Best Contemporary Art Museums: Top 10 Lesser-Known Museums Around the World in 2023 (UPDATED)

A contemporary art museum helps us decipher the most profound ideas and issues in the world through the lens of artists. Whether in an exhibition or a permanent collection, every piece displayed is a unique gateway to different identities, societies, and cultures. 

So, what is the secret sauce behind a great museum?

Is it location? Is it the architecture? Is it an extensive permanent collection? Is it the curation of the artworks?

All of the above!

In this article, we highlight some of the best contemporary art museums in the world with the most exciting exhibitions for 2023. Our selection of the top 10 lesser-known museums around the world reflect the importance of location and community, contribution of architectural design, breadth and depth of permanent collection, and relevance of temporary exhibitions to the museum’s mission.

Museum of Contemporary Art Tokyo – Tokyo, Japan

To the East of Tokyo, Japan, located in Kiba Park, Museum of Contemporary Art Tokyo (MOT) stands tall with stunning triangular walkways of metal and glass. The first plans for MOT were imagined during the late 1980s. Designed by Takahiko Yanagisawa + TAK Architects, MOT opened in 1995, and has become a center of contemporary art ever since.

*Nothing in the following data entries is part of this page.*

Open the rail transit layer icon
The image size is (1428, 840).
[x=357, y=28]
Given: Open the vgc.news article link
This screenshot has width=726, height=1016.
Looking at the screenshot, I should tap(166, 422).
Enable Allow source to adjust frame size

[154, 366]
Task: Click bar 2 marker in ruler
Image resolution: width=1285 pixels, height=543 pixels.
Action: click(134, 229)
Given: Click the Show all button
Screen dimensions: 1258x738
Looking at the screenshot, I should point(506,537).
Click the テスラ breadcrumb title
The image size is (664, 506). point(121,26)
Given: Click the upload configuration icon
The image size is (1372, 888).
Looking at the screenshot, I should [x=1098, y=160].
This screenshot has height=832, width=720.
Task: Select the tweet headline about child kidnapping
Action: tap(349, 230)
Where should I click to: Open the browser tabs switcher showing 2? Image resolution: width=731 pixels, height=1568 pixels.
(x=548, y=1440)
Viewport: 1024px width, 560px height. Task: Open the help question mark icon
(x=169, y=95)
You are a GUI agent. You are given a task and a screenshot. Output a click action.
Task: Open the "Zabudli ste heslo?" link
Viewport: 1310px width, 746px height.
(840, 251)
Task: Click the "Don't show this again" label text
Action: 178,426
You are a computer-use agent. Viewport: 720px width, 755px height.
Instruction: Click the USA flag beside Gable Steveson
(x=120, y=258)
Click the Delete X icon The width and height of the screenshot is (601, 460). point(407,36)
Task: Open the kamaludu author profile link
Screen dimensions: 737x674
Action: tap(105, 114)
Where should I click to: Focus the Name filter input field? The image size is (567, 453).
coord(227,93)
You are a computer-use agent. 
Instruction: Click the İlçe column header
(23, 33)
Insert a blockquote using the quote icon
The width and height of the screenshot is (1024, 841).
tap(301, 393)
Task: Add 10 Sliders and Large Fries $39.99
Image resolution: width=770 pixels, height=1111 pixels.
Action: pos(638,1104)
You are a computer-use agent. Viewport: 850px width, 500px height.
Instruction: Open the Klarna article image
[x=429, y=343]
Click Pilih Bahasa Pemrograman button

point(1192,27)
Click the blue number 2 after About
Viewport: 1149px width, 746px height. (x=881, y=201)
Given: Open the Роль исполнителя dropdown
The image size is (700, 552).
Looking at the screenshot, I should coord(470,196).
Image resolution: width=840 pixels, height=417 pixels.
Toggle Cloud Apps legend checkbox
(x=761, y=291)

Best Contemporary Art Museums | Lesser-Known Museums | Museum of Contemporary Art Tokyo
Museum of Contemporary Art Tokyo

MOT inherited many pieces in their collection from the Tokyo Metropolitan Art Museum. Materials related to the exhibitions are put on display, available for the public to dive deeper into the collections of both international and Japanese works. In addition, to uphold their mission of education, the museum provides an Art Library with an extensive collection of over 270,000 books, catalogs, and magazines about contemporary art.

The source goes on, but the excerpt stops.